As instructed, we barred our doors, obeyed the curfew and peered through our TV screens into the hostile night.
What’s black, what’s white when everything turns to ash?
L.A. is burning. Still burning. Has been since Wednesday. Ever since the all-white jury brought down its shock verdict, giving a free pass to the four white LAPD officers caught on video the previous year dragging Rodney King from his van and beating him to a pulp. And while the baton-wielding quartet were smashing more than fifty savage blows into the body of the black man, seventeen of their fellow officers looked on.
And yet, the four walked.
It was too much injustice to bear.
Black rage ignited the angry mob. Hell was unleashed, and three days after the verdict, down at South Central, buildings were still being torched, shops still being looted, and the mob still venting its rage with fire bombs and bullets. And this time it wasn’t a Rodney King under the boot. This time it was a white man being dragged out and savagely beaten by black men wielding tire irons and bricks.

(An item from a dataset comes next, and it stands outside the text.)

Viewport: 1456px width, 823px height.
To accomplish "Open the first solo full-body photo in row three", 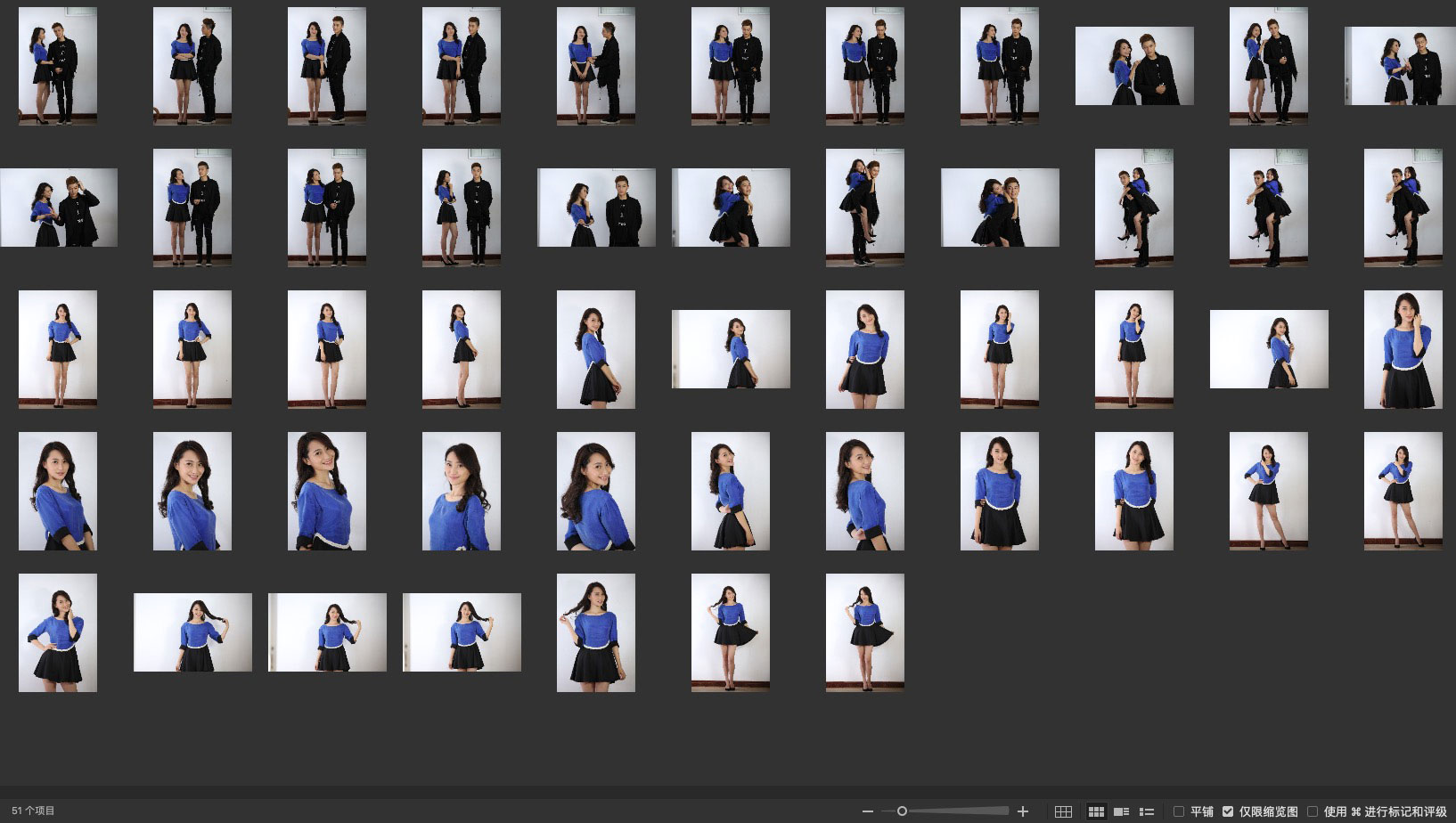I will [58, 349].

It felt surreal sitting in a rented 1967 blue Ford Mustang, roof down, driving along Wilshire towards the Miramar Hotel on Ocean Drive, realising you’d landed in the belly of the beast.

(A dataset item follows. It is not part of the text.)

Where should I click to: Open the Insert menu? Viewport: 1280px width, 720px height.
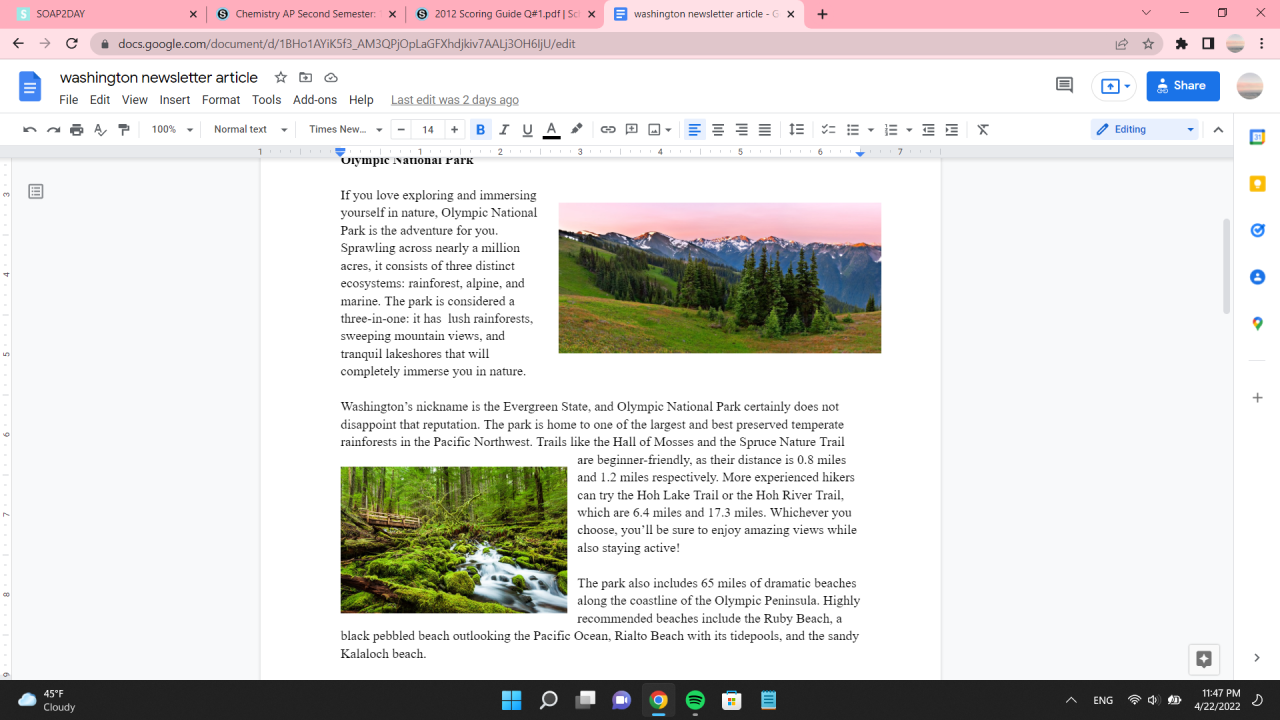(x=174, y=100)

‘Turn it up a little, Connie, would you, please.’ The station was repeating Rodney King’s plea, made at a press conference earlier in the afternoon. Helicopters and sirens were going off in the background. She leant over to the front, better to hear the broadcast.
‘People, I just want to say, can we all get along? Can we stop making it horrible for the older people and the kids?’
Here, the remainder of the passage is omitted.